### What is required
Take the line containing "Task: Expand Details for the qmake step" and every line after it to the end of the records, and copy them exactly, excluding pictures.

== Exercise material ==

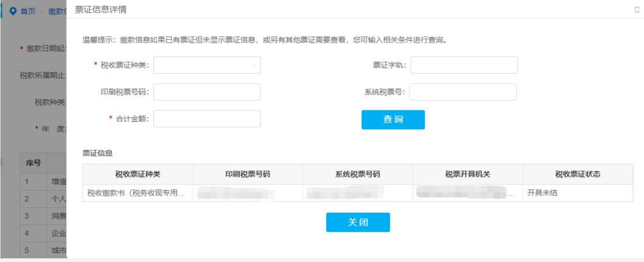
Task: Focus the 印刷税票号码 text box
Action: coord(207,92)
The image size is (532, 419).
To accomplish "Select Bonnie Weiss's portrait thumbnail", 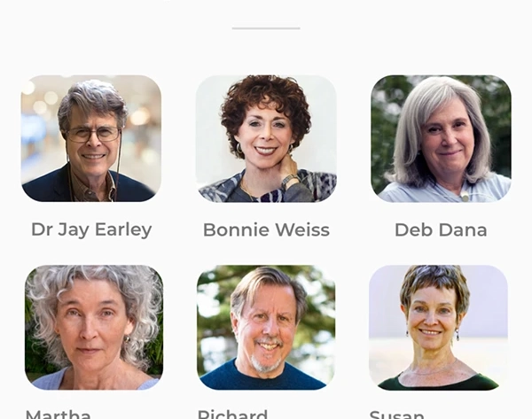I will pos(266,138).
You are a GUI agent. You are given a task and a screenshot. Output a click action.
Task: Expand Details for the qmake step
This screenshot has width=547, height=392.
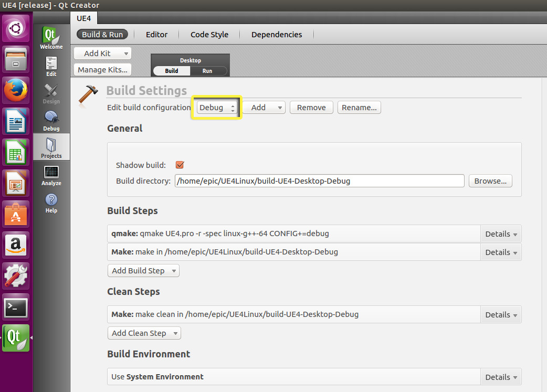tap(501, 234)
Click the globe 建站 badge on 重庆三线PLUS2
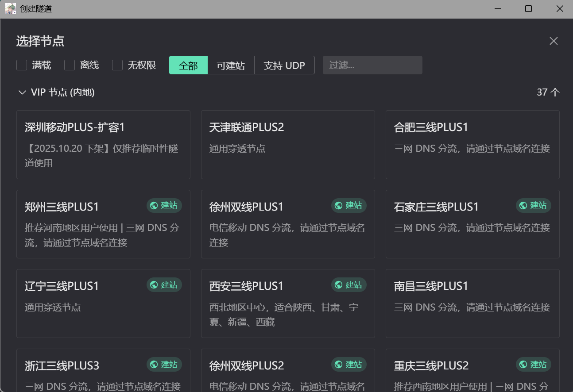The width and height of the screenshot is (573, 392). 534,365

===

### Output below
Task: Expand Details for the qmake step
This screenshot has width=547, height=392.
tap(501, 234)
Click the globe 建站 badge on 重庆三线PLUS2
The width and height of the screenshot is (573, 392). 534,365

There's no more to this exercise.